Qwen 3 on Apple Silicon
Alibaba's third-generation open-weight family. The MoE variants (30B A3B, 235B A22B) deliver exceptional throughput — 30B A3B runs faster than Llama 3.1 8B on M4 Max.
Qwen 3 (released April 2025) is Alibaba's most capable open-weight series. It introduces hybrid Mixture-of-Experts (MoE) models alongside dense variants. The breakthrough for local use is the 30B A3B model: despite having 30B total parameters, it only activates 3B per forward pass — making it as fast as a 3B dense model in inference while delivering the quality of a much larger model. SiliconBench has measured data for most Qwen 3 variants on M4 Max hardware.

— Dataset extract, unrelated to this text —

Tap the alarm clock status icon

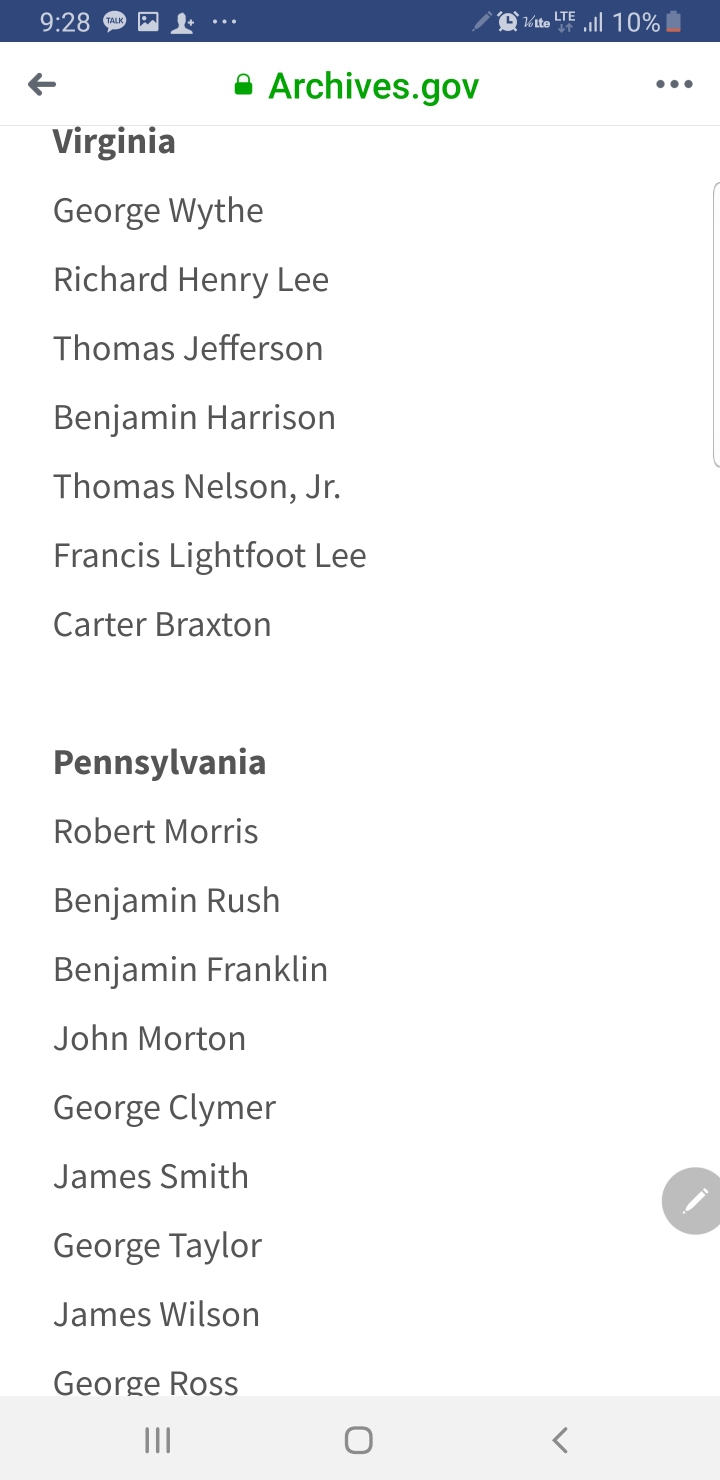[x=508, y=22]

Qwen 3 variants and what makes them different
| Model | Type | Active params | RAM at Q4 | Best for |
|---|---|---|---|---|
| Qwen 3 0.6B | Dense | 0.6B | ~0.4 GB | Edge / embedded use, very fast |
| Qwen 3 4B | Dense | 4B | ~2.5 GB | Fast assistant, fits in 8 GB Mac |
| Qwen 3 8B | Dense | 8B | ~4.8 GB | Balanced, like Llama 3.1 8B class |
| Qwen 3 30B A3B | MoE | 3B active | ~16 GB | Best quality-per-speed tradeoff |
| Qwen 3 32B | Dense | 32B | ~20 GB | High quality, needs 24 GB+ Mac |
| Qwen 3 235B A22B | MoE | 22B active | ~130 GB | Maximum quality, M3/M4 Ultra only |
Measured benchmark data — M4 Max (64 GB)
All rows measured on M4 Max (40-core GPU, 64 GB). MLX runtime via factory harness and community reference runs.
| Model | Quantization | RAM | Avg tok/s | Prompt tok/s | Source |
|---|---|---|---|---|---|
| Qwen 3 4B | Q4 | 2.54 GB | 148.1 tok/s | 2,977 tok/s | measured |
| Qwen 3 4B | Q4_G32 | 2.78 GB | 149.1 tok/s | 2,838 tok/s | measured |
| Qwen 3 4B | Q5 | 3.26 GB | 143.2 tok/s | 2,736 tok/s | measured |
| Qwen 3 4B | Q8 | 5.06 GB | 111.6 tok/s | 1,781 tok/s | measured |
| Qwen 3 30B A3B | Q4 | 16.12 GB | 92.1 tok/s | 823 tok/s | measured |
| Qwen 3 30B A3B | Q5 | 18.09 GB | 84.9 tok/s | 820 tok/s | measured |
| Qwen 3 30B A3B | Q6 | 21.87 GB | 76.7 tok/s | 818 tok/s | measured |
| Qwen 3 30B A3B | Q8 | 29.78 GB | 52.6 tok/s | 773 tok/s | measured |
| Qwen 3 32B | Q4_K_M | ~20 GB | 22.0 tok/s | — | factory lab |
Data source: benchmarks.json. MLX measurements via community reference runs (awni/mlx). Factory lab: M4 Max Mac Studio (40-core GPU, 64 GB) using factory harness.
Measured benchmark data — M4 Max (128 GB)
LM Studio reference runs on M4 Max (128 GB). Different runtime (LM Studio uses llama.cpp backend) — generally slower than MLX on Apple Silicon.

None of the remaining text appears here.